## TASK OBJECTIVE
Set down exactly the lines below between the line holding "Open the Tổ chức sự kiện link" and the line holding "1568x766 pixels.", inclusive; no other line belongs in the answer.

[Stored data]
--------------------
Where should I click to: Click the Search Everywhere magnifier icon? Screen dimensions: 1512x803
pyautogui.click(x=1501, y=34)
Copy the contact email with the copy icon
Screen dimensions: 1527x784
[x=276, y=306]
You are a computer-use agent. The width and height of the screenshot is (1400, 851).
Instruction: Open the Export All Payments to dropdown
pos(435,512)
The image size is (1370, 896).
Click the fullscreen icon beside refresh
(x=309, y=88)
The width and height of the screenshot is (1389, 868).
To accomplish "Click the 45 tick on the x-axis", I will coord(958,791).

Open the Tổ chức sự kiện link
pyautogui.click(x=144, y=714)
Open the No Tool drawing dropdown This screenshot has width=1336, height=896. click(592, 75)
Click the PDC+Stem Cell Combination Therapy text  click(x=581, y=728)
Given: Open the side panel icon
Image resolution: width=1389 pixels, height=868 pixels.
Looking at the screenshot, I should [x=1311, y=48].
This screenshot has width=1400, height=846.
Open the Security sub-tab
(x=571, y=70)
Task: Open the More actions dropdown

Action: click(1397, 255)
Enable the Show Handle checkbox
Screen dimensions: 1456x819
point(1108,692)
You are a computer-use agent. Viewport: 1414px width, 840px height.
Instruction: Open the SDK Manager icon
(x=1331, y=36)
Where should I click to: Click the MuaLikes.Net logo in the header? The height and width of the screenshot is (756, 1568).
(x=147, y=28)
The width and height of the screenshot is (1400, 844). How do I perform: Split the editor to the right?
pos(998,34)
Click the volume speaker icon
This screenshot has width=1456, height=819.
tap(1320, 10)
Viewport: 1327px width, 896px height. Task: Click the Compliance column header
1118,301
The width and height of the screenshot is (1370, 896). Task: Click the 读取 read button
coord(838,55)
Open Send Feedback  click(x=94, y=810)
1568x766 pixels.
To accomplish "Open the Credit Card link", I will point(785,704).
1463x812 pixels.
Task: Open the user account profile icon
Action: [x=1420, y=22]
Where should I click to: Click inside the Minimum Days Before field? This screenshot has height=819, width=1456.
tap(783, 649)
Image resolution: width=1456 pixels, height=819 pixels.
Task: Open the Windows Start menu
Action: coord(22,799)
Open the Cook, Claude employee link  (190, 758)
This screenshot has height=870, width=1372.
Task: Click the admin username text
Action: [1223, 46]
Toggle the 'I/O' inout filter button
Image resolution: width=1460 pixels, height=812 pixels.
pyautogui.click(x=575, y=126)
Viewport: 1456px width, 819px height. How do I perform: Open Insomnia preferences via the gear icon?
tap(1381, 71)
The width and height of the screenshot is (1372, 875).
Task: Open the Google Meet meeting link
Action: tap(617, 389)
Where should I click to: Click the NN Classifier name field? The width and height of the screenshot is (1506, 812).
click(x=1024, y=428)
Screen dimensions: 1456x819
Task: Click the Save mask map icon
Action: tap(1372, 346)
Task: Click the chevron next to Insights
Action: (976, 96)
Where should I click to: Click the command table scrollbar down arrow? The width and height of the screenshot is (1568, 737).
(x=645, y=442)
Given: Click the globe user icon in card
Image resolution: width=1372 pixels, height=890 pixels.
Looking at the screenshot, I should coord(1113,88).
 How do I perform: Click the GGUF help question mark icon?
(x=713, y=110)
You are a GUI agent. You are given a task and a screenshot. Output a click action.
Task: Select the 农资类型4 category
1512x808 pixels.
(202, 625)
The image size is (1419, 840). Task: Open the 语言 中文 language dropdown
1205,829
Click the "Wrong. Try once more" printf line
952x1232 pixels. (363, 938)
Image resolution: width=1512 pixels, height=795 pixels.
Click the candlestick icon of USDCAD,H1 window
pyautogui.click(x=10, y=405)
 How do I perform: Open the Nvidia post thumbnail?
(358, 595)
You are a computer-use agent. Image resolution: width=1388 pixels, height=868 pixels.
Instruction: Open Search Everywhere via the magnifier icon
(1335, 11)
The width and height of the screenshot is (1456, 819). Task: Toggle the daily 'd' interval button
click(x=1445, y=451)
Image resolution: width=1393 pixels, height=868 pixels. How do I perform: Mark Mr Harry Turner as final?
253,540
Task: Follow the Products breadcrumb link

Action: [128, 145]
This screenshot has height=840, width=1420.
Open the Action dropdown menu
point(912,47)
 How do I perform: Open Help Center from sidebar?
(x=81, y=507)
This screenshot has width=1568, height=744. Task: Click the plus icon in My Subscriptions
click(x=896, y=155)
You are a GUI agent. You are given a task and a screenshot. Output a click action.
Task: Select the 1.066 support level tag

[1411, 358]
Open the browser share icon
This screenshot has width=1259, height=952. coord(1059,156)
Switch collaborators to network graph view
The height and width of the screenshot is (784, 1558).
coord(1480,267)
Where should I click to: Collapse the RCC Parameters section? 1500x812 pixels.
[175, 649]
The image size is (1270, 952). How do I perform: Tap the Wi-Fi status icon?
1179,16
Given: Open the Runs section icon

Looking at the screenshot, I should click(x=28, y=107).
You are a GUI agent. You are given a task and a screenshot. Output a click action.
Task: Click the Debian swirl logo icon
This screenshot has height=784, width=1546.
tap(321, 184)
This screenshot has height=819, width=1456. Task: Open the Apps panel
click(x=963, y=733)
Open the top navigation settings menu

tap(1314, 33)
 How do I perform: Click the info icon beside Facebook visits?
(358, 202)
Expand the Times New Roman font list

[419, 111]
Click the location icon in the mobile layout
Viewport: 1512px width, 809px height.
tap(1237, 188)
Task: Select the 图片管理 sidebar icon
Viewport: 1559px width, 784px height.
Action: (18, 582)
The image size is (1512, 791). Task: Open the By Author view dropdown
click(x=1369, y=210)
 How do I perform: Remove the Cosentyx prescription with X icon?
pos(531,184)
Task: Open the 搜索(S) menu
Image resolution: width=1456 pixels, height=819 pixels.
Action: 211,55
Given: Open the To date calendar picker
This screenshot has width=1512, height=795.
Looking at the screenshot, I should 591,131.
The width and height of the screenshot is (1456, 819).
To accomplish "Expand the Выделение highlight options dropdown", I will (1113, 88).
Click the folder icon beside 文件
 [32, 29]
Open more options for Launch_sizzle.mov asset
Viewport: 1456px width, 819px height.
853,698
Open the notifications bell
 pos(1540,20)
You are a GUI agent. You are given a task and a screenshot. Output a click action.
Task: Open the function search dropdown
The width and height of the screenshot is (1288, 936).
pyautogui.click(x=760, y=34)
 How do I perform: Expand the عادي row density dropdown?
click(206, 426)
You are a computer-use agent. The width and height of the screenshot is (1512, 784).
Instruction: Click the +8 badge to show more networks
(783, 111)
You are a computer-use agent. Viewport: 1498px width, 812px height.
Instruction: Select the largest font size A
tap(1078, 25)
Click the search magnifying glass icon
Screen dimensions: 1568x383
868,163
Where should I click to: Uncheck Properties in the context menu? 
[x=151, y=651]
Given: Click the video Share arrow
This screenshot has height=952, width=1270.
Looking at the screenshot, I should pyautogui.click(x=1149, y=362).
--------------------
## RESPONSE
Open the Tổ chức sự kiện link
pyautogui.click(x=144, y=714)
Open the No Tool drawing dropdown This screenshot has width=1336, height=896. click(592, 75)
Click the PDC+Stem Cell Combination Therapy text  click(x=581, y=728)
Given: Open the side panel icon
Image resolution: width=1389 pixels, height=868 pixels.
Looking at the screenshot, I should [x=1311, y=48].
This screenshot has width=1400, height=846.
Open the Security sub-tab
(x=571, y=70)
Task: Open the More actions dropdown

Action: click(1397, 255)
Enable the Show Handle checkbox
Screen dimensions: 1456x819
point(1108,692)
You are a computer-use agent. Viewport: 1414px width, 840px height.
Instruction: Open the SDK Manager icon
(x=1331, y=36)
Where should I click to: Click the MuaLikes.Net logo in the header? The height and width of the screenshot is (756, 1568).
(x=147, y=28)
The width and height of the screenshot is (1400, 844). How do I perform: Split the editor to the right?
pos(998,34)
Click the volume speaker icon
This screenshot has width=1456, height=819.
tap(1320, 10)
Viewport: 1327px width, 896px height. Task: Click the Compliance column header
1118,301
The width and height of the screenshot is (1370, 896). Task: Click the 读取 read button
coord(838,55)
Open Send Feedback  click(x=94, y=810)
1568x766 pixels.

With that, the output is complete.